[Source data]
————
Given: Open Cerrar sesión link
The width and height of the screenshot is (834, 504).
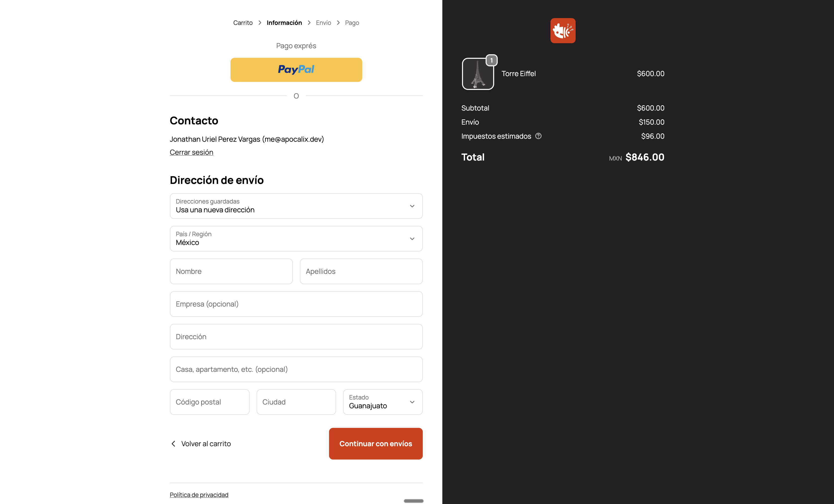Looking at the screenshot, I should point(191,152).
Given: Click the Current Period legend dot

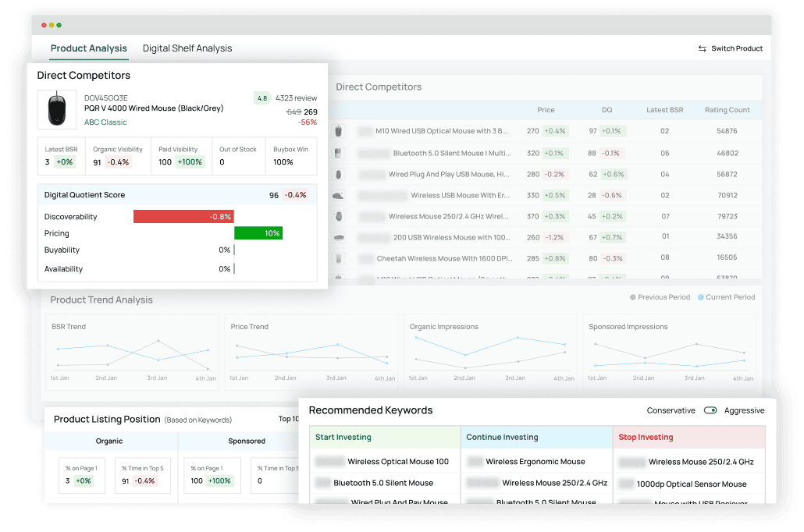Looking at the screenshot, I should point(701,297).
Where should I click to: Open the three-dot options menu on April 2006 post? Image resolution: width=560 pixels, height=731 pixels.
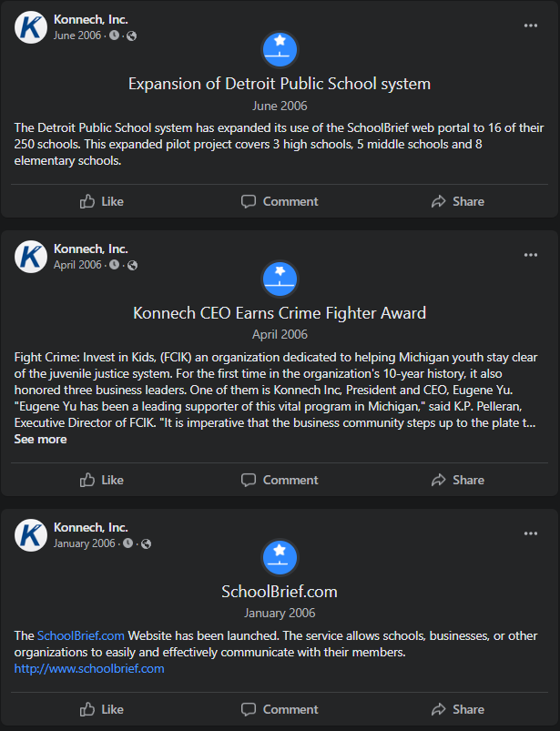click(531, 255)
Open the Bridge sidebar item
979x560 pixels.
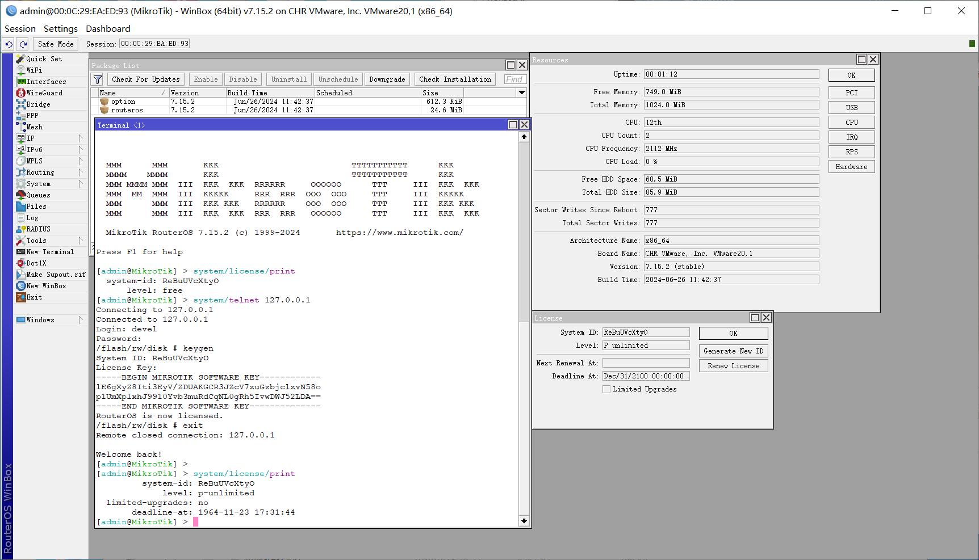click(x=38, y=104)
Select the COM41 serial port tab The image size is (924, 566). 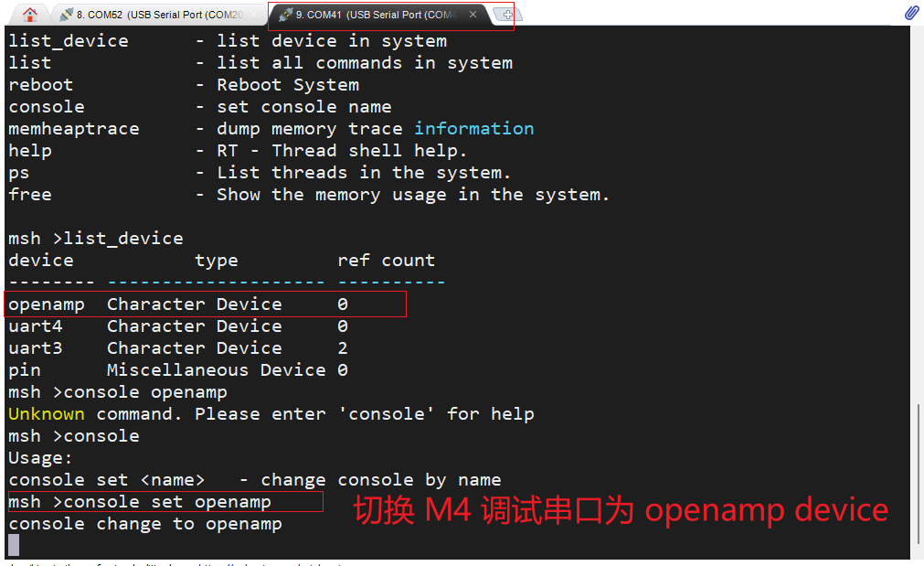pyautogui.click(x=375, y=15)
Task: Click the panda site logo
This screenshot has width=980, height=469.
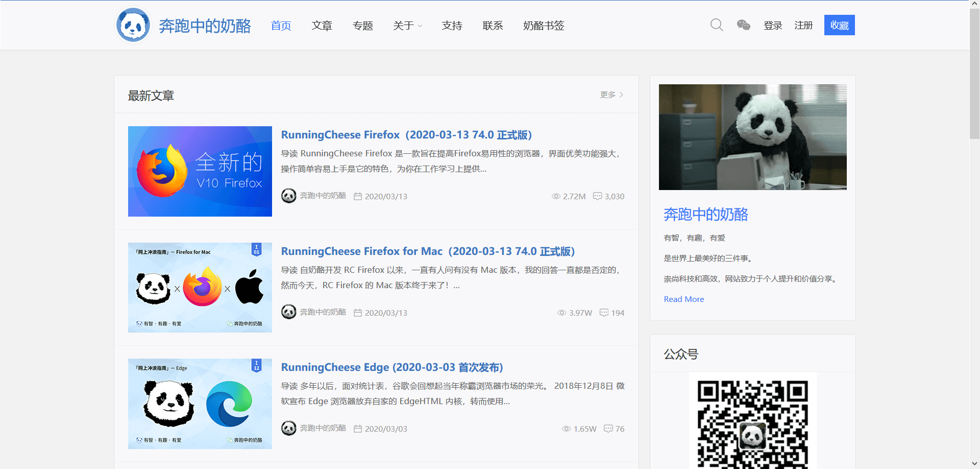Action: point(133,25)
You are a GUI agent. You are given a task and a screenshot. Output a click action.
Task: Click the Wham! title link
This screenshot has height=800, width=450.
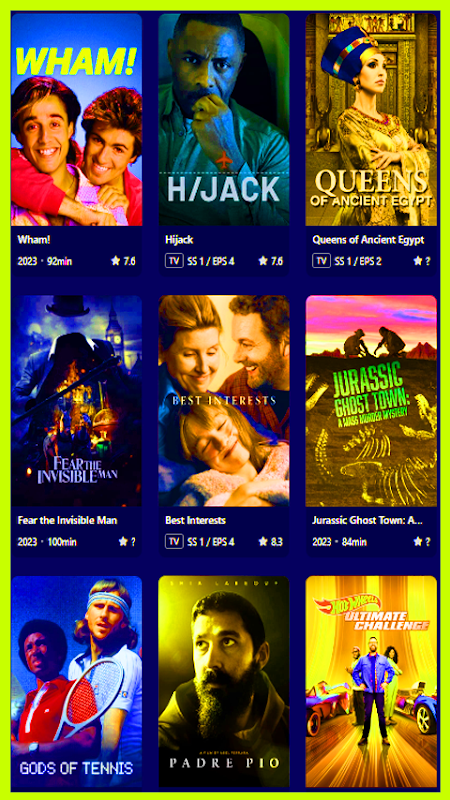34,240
————
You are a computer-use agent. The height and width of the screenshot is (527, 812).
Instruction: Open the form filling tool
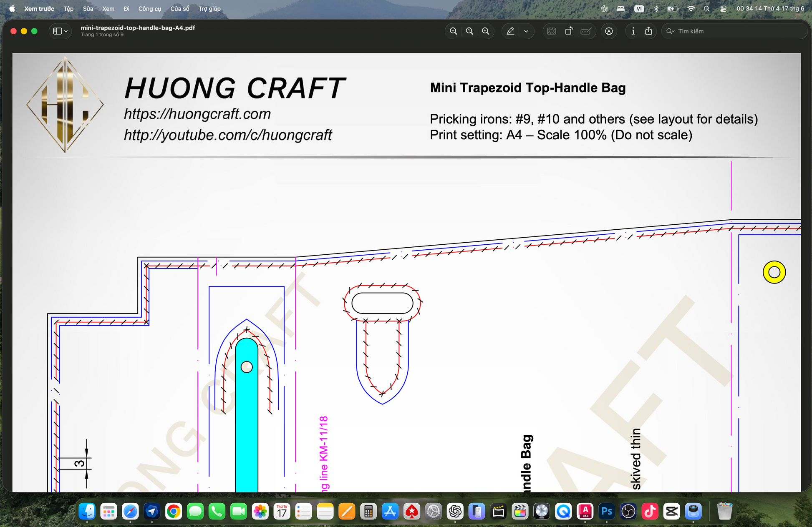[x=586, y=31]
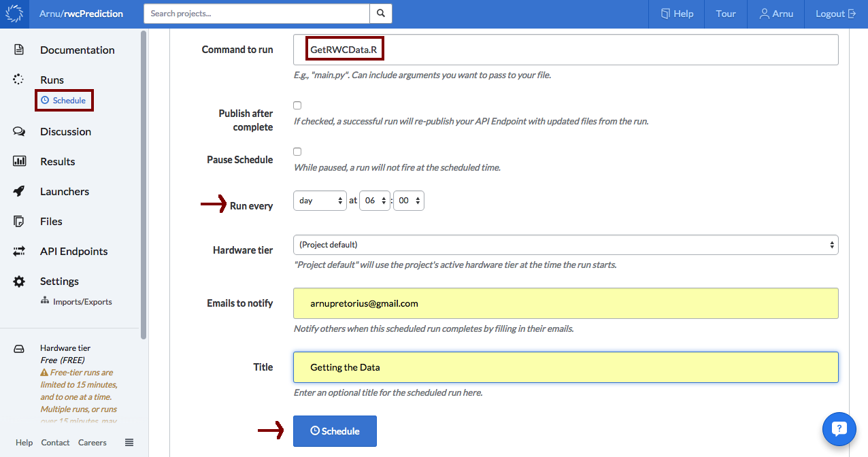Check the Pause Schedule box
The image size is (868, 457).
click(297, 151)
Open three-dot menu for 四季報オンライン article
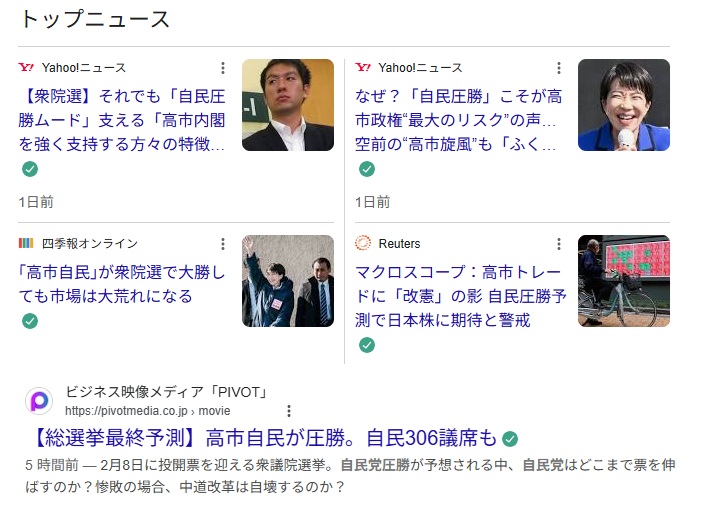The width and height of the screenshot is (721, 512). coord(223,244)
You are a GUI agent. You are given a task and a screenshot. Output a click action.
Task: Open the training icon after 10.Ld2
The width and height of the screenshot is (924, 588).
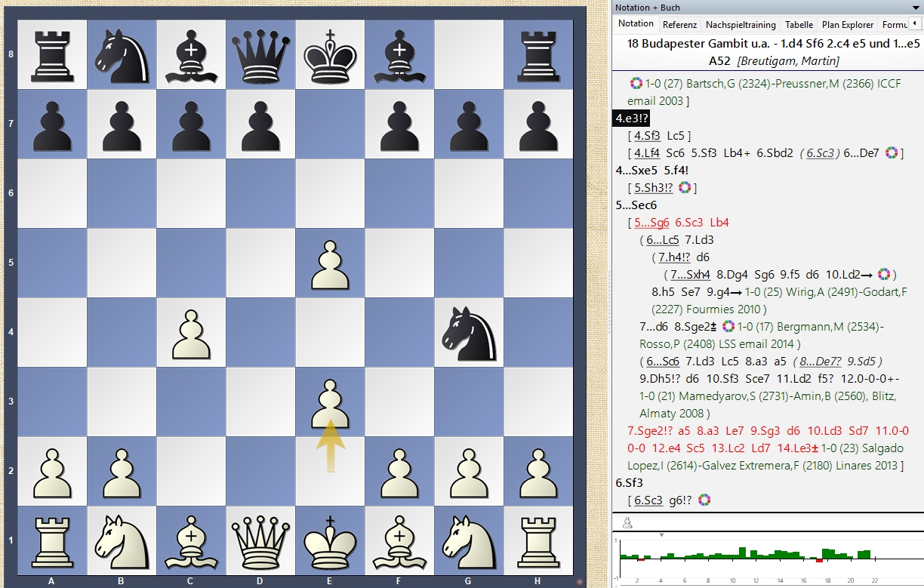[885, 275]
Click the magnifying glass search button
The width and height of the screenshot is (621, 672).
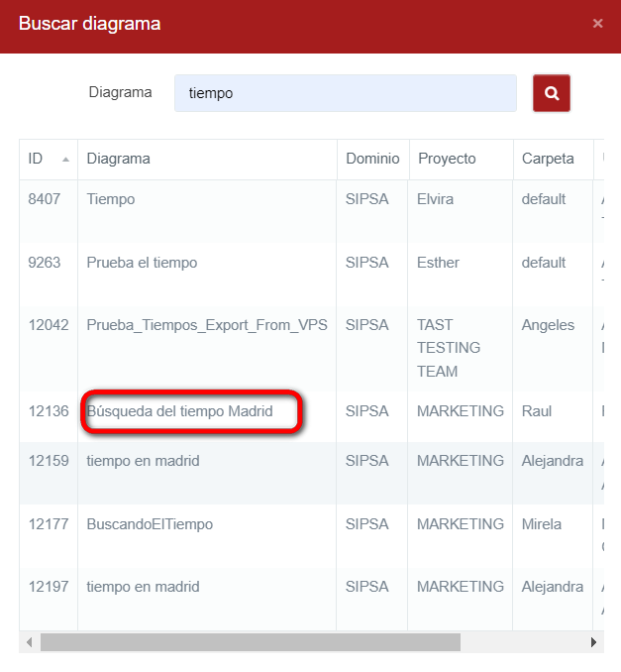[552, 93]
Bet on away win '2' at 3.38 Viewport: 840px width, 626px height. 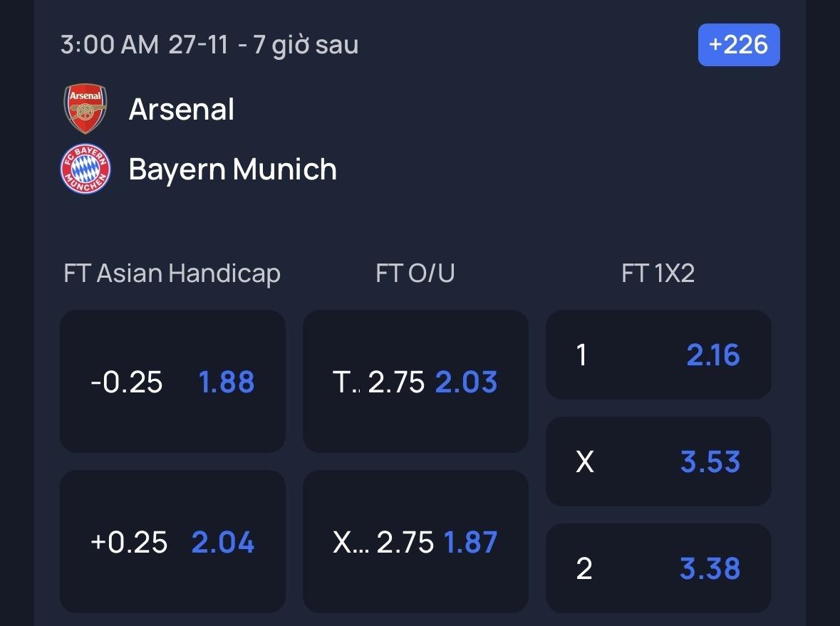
————
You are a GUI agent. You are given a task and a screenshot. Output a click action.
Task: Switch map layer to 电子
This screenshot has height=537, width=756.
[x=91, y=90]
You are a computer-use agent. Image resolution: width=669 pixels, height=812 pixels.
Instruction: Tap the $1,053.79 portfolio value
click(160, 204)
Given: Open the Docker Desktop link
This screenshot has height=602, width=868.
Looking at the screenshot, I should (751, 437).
————
Work order:
Work through the entries, filtering for the string "computer", and copy each line that holds it.

Answer space:
You are a computer-use agent. The height and width of the screenshot is (527, 812).
You are a computer-use agent. Image resolution: width=669 pixels, height=812 pixels.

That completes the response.